Nordfriesland oder Nordheide?
»Jagdrevier« gehört zu meinen Favoriten unter den Petersen-tatorten. Nicht zuletzt deshalb wollte ich gern alle Drehorte dieser Episode entdecken.
Augenscheinlich spielte »Jagdrevier« im sehr ländlichen Schleswig-Holstein, und schon bei der Architektur des Gasthofs und der wenigen anderen Häuser im Dorf kam mir der Verdacht, dass es eher im nördlichen Teil sein musste. Dazu kamen die Landschaftsaufnahmen: flach, wenig Wald, Deich und die große Kiesgrube.
Es bedurfte ein wenig Recherche in einschlägigen Fan-Foren und dann kam der entscheidende Hinweis: In Wohlde, ganz grob zwischen Friedrichstadt und Jagel verortet, idyllisch an der Treene gelegen, soll es einen Gasthof geben, in dem seinerzeit große Teile des tatorts gedreht worden sind.
Wir hatten also ein neues Ziel.
Mein Co-Ermittler und ich machten uns wenige Tage später auf die Reise nach Norden. Für diejenigen, die bei Schleswig-Holstein an Büsum, Lübeck oder Sylt denken sei erwähnt: auch das Land zwischen Nord- und Ostsee hat sehr sehenswerte Ecken, die Gegend um Wohlde (»Eider-Treene-Sorge Flusslandschaft«) ist absolut sehenswert und man bekommt sehr schnell dieses »Jagdrevier«-Gefühl: Landschaft, Ruhe aber irgendwie doch spannend.
Wir fuhren also durch diese schöne Landschaft, aus Richtung Dörpstedt kommend und siehe da: mitten im Dorf Wohlde steht der Gasthof – genauso, wie wir ihn aus dem tatort kennen.
Leider war der Gasthof bei unserem Besuch im Juni 2011 geschlossen, so dass wir hier nicht weiter recherchieren konnten.

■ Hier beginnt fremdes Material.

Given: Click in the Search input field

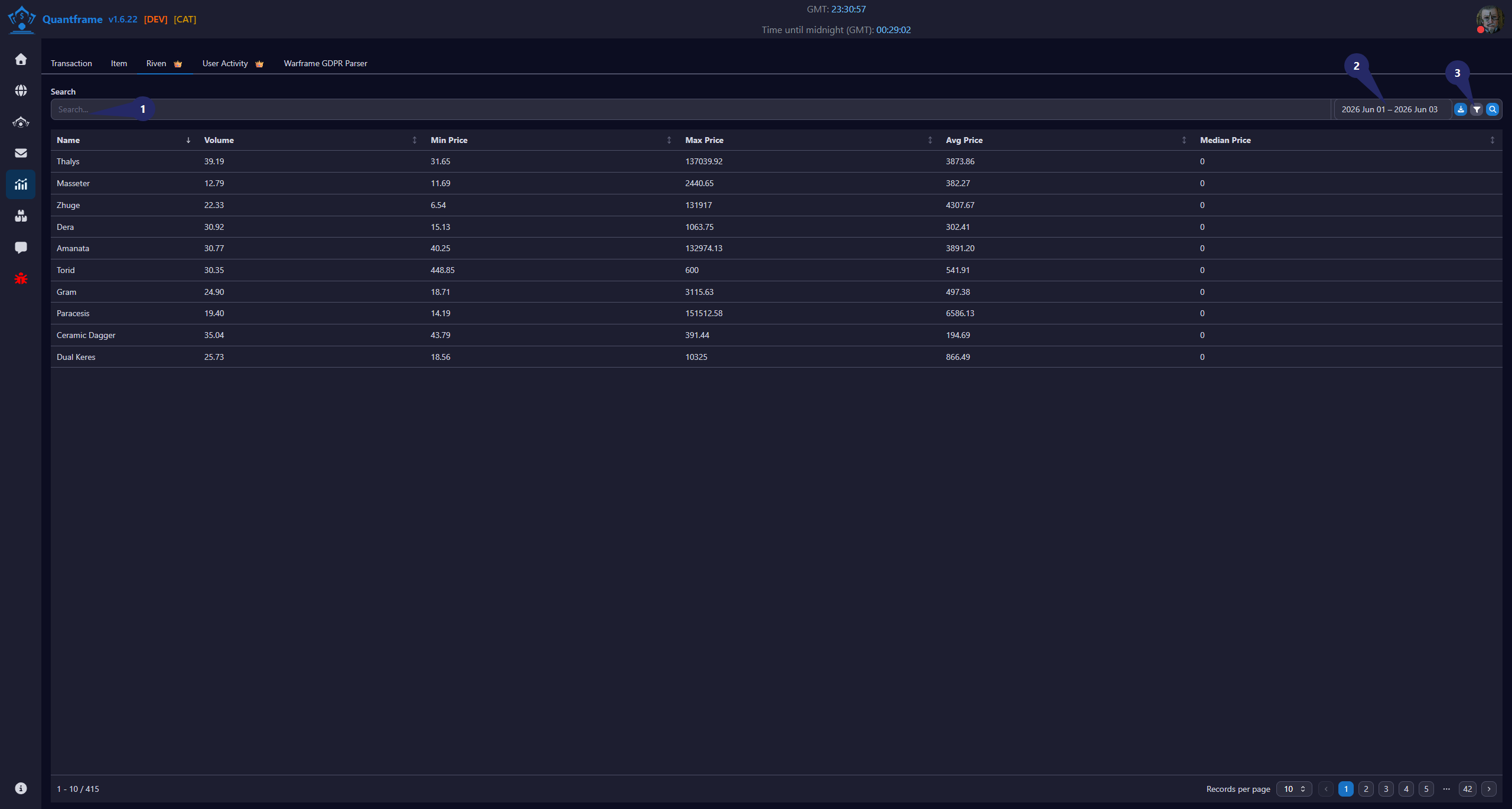Looking at the screenshot, I should click(x=691, y=109).
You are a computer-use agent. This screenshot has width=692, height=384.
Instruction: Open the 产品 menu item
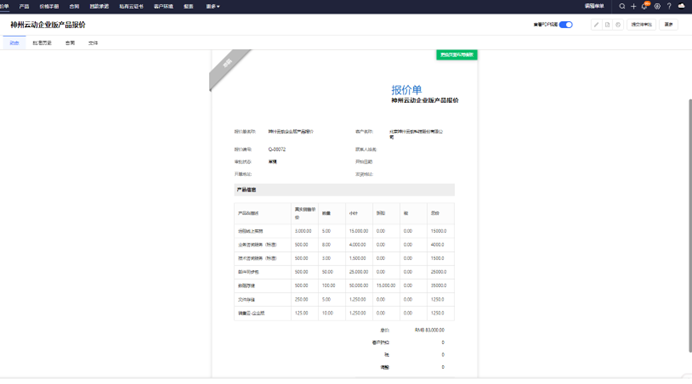(24, 7)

Mittlerweile hat der Betreiber das Potenzial seines geschichtsträchtigen Gasthofs erkannt und hat dem tatort eine eigene Rubrik seiner Homepage gewidmet: https://www.schmackebraeu.de/
Wir sahen uns in Wohlde um: gegenüber dem Gasthof war tatsächlich das Gebäude erkennbar, in dem seinerzeit der »Polizeiposten« untergebracht war.
Was wir nicht finden konnten: die Villa des Immobilien-Hais »Kresch«. Auch in den umliegenden Orten Bergenhusen, Dörpstedt, ja sogar in Friedrichstadt hatten wir keinen Erfolg.

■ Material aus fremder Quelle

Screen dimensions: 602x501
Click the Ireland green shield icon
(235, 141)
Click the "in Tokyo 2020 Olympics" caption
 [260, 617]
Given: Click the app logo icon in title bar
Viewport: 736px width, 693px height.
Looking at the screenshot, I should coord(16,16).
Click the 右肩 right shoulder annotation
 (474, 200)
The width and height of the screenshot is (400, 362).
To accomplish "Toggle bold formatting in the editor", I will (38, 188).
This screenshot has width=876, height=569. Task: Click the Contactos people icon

Irgendwie passten die Landschaften auch nicht zueinander: die Zufahrt der Villa wirkte eher nach einer trockenen Geestlandschaft, während es rings um Wohlde eher Marsch bzw. Moorlandschaft gab.
Auch der Baustil wirkte eher untypisch für diese Gegend, und ein „Villen-Virtel“ gab es in Wohlde auch nicht.

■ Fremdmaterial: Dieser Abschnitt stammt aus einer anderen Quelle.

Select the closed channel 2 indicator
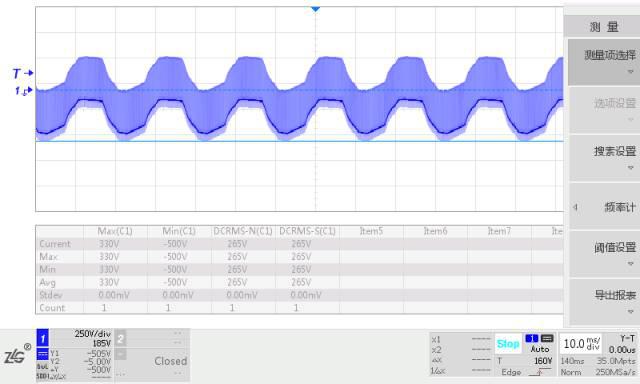 tap(120, 338)
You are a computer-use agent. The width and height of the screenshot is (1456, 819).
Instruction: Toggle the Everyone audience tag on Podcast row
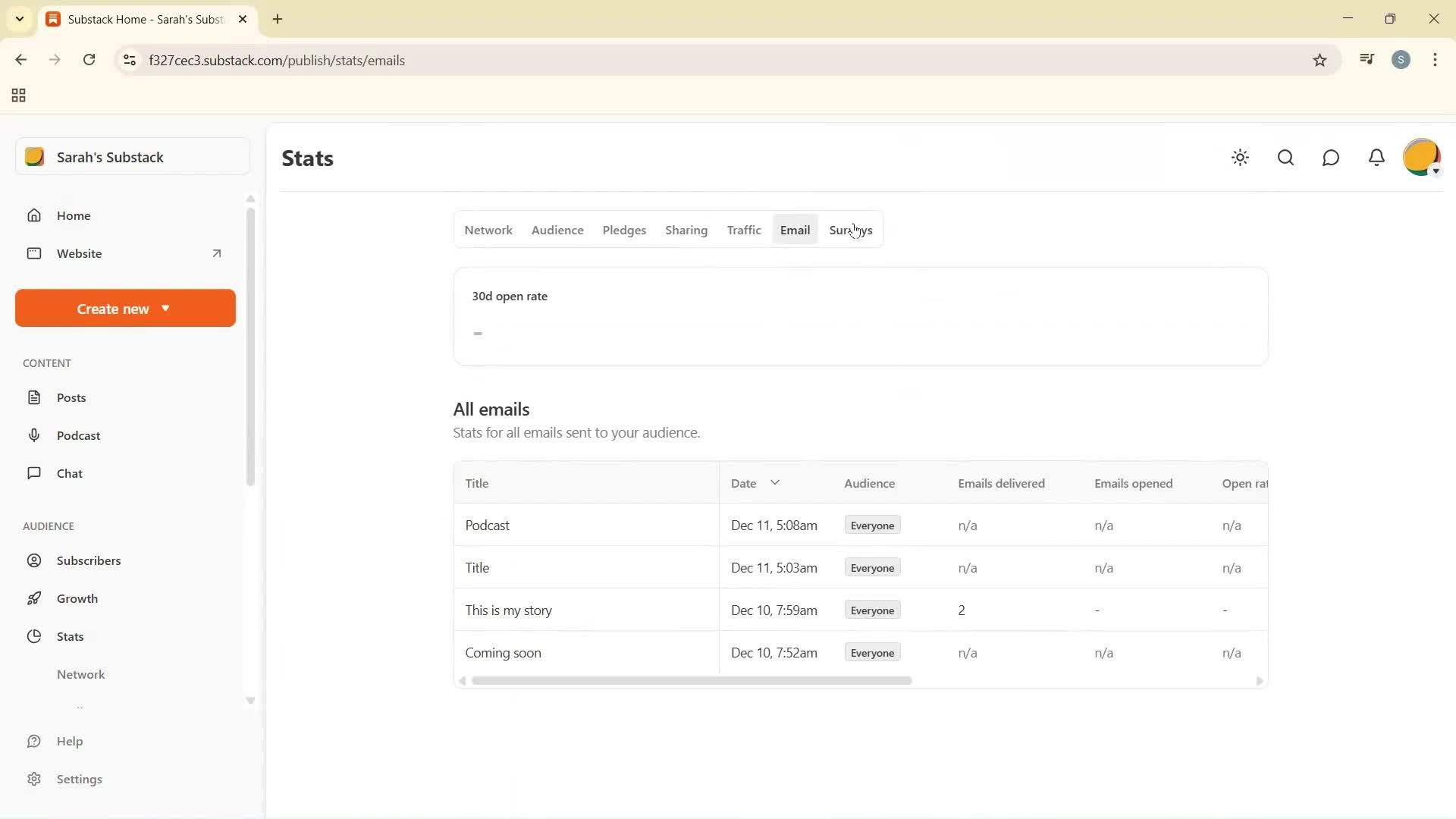pyautogui.click(x=871, y=525)
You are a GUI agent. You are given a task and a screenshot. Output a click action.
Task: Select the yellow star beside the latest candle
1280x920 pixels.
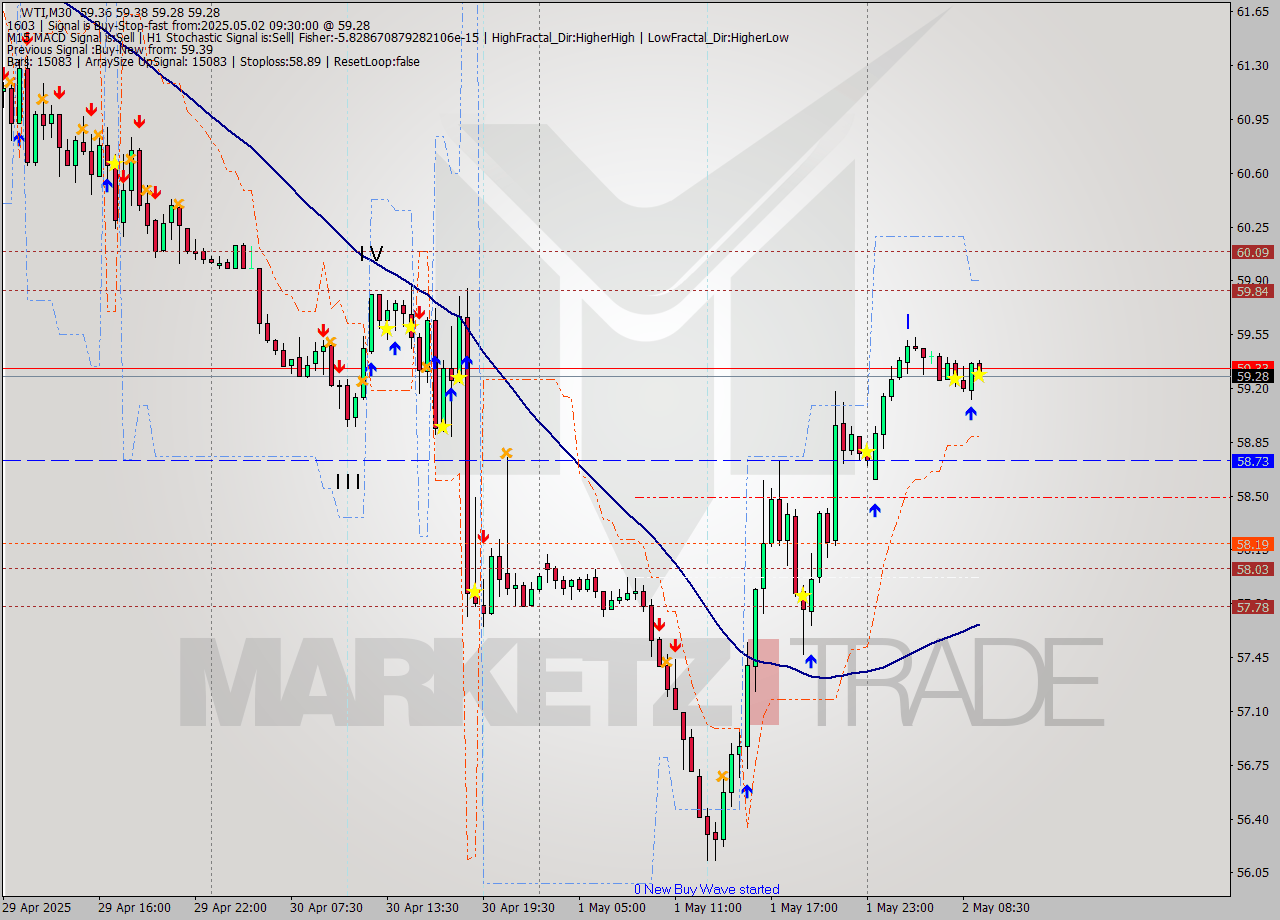coord(977,377)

Wir spekulierten: Sylt, Hamburg oder ganz woanders?
Das Reetdach der Villa lud zu Spekulationen eine: Sollte diese Villa vielleicht auf Sylt stehen? Dagegen sprach der Aufwand, der notwendig gewesen wäre das ganze Team für die wenigen Bilder auf die Insel zu befördern. Das brachte uns zurück zu den Erkenntnissen, die wir in Barmstedt gewinnen konnten: Die Produktion musst gut haushalten, die Kosten niedrig halten. Ausgangspunkt war immer Hamburg! Vielleicht wurden die Szenen rund um das Kresch-Anwesen ja gar nicht an der Treene, sondern in Hamburg oder dem näheren Hamburger Umland gedreht?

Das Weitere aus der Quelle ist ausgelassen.